◆ Study text

↓

Hilary: That depends on your definition of “accurate.” :) This is a blog and it is all my opinion, based on my own experiences. It is NOT a research paper backed up with tons of facts or anything so I would recommend against citing it in any paper you write. :)
Compensation for careers in finance will likely come down significantly after this latest financial meltdown. The market has adjusted.
True, but compensation levels will remain above those of most other fields. For PE/hedge funds in particular, there’s no way you can compete with 2% management fees on $20B under management if you make money by selling services or even high-end products.
in your example, you said that iBankers make so much because they sell companies for millions to zillions of dollars @ .1% profit.
if a company is sold at, let’s say, $50B so .1% of that is $50M…
how is it split? does the iBanker get that whole $50M? or x% goes to the analysts, associates, vps, mds of the group?
does it benefit only the group that sealed the deal?
how many groups are there in an investment company?
how many people are there in a group? what are their functions/positions?
thanks so much!!

↑

◆ Apply what you read
- a) In the discussion of finance pay, edit the part that opens with the words containing "if a company" and closes with "an investment company?", swapping "iBanker" for "investment banker".
- b) Resume the discussion of finance pay after its final line.

◆ Data records

↓

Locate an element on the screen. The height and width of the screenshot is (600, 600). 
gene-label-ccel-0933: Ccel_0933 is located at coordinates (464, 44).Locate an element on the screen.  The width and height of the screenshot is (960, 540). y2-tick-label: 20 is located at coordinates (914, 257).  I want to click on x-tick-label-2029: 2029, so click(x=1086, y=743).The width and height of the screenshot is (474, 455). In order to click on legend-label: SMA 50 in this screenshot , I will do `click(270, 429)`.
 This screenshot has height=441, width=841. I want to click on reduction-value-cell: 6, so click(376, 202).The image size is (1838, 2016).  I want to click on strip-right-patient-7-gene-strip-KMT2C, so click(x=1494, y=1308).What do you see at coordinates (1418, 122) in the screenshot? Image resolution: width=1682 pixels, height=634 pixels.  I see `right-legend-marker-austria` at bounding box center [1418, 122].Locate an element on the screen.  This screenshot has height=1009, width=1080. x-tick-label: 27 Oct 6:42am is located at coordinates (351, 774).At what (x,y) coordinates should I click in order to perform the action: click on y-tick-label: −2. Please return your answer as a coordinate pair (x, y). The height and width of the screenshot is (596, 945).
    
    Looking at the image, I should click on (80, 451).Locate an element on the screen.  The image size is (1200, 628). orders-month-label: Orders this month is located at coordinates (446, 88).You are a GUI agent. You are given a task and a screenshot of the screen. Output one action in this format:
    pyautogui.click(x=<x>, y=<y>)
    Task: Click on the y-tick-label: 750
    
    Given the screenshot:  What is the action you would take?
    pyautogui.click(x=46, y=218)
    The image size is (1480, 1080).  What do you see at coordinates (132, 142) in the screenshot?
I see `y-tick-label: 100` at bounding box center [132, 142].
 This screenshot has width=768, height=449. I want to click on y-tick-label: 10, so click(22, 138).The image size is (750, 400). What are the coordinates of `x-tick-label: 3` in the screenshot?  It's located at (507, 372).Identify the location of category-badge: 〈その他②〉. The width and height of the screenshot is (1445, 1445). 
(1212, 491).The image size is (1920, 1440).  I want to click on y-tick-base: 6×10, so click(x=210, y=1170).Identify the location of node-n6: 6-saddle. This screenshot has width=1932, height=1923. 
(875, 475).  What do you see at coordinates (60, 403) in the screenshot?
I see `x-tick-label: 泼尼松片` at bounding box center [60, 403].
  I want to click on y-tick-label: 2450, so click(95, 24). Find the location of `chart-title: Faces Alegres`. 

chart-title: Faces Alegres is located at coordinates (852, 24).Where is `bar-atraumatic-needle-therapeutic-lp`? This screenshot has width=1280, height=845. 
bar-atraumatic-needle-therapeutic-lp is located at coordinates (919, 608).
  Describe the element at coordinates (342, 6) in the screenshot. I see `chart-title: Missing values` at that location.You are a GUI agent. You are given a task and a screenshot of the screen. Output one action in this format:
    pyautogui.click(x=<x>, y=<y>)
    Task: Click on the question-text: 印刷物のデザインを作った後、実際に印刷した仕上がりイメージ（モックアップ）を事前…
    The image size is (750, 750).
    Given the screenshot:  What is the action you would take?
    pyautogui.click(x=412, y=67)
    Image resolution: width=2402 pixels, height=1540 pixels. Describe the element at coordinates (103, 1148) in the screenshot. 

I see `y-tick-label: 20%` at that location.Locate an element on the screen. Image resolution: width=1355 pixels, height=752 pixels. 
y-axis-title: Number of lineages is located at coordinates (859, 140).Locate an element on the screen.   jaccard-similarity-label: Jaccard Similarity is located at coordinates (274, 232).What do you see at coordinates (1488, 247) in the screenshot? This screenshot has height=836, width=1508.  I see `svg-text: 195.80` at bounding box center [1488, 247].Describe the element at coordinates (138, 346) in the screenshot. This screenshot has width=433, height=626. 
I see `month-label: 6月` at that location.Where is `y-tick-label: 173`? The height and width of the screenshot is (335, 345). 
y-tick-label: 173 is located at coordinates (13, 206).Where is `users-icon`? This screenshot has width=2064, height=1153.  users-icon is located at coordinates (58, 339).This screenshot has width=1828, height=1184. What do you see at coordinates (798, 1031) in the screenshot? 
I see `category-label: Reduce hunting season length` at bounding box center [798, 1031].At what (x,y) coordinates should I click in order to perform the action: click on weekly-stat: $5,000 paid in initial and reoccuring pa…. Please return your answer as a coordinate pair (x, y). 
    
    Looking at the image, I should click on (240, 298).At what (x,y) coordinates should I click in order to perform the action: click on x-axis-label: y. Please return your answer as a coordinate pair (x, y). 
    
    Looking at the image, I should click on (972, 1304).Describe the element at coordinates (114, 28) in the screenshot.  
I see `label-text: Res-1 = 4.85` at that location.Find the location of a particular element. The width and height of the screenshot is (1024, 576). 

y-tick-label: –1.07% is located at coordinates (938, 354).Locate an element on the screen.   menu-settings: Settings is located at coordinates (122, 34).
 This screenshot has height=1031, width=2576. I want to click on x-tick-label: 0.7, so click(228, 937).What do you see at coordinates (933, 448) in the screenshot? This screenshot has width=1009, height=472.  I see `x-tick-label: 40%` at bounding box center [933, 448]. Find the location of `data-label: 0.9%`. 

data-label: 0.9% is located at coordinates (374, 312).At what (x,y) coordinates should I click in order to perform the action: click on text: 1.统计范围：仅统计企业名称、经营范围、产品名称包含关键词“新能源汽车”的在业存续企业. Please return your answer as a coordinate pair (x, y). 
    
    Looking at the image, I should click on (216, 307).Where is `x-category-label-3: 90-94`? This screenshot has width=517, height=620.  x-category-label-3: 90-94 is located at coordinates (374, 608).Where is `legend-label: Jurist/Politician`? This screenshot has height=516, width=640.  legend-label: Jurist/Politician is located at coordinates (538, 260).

↑

◆ Answers per task
- a)
if a company is sold at, let’s say, $50B so .1% of that is $50M…
how is it split? does the investment banker get that whole $50M? or x% goes to the analysts, associates, vps, mds of the group?
does it benefit only the group that sealed the deal?
how many groups are there in an investment company?

- b)
It all goes “to the bank.” The $50M itself is not actually split among the group – at the end of the year, the group’s revenue total is taken into account for bonus calculations but pay is not directly proportional, except at the higher levels.
So even if an Analyst didn’t close any deals, he will still get paid the same as other Analysts… but higher than that, and the difference can be significant. In 2002-2003, some VPs made more than MDs if the MD did not close any deals.
Groups at a bank really varies by bank, but maybe around 10-20 main ones at a large bank? People in a group again really varies by bank and group but at minimum there is 1 set of Analyst-Associate-VP-MD and usually multiple people within each of those categories… so one group might have 20 Analysts, 10 Associates, 5 VPs, and 3 MDs (for example).
Dude, bankers used people money for their own expences, and now they want bailout money to spend even more.Forget about plans, investments.Is plain and simple, they waisted huge sums of money.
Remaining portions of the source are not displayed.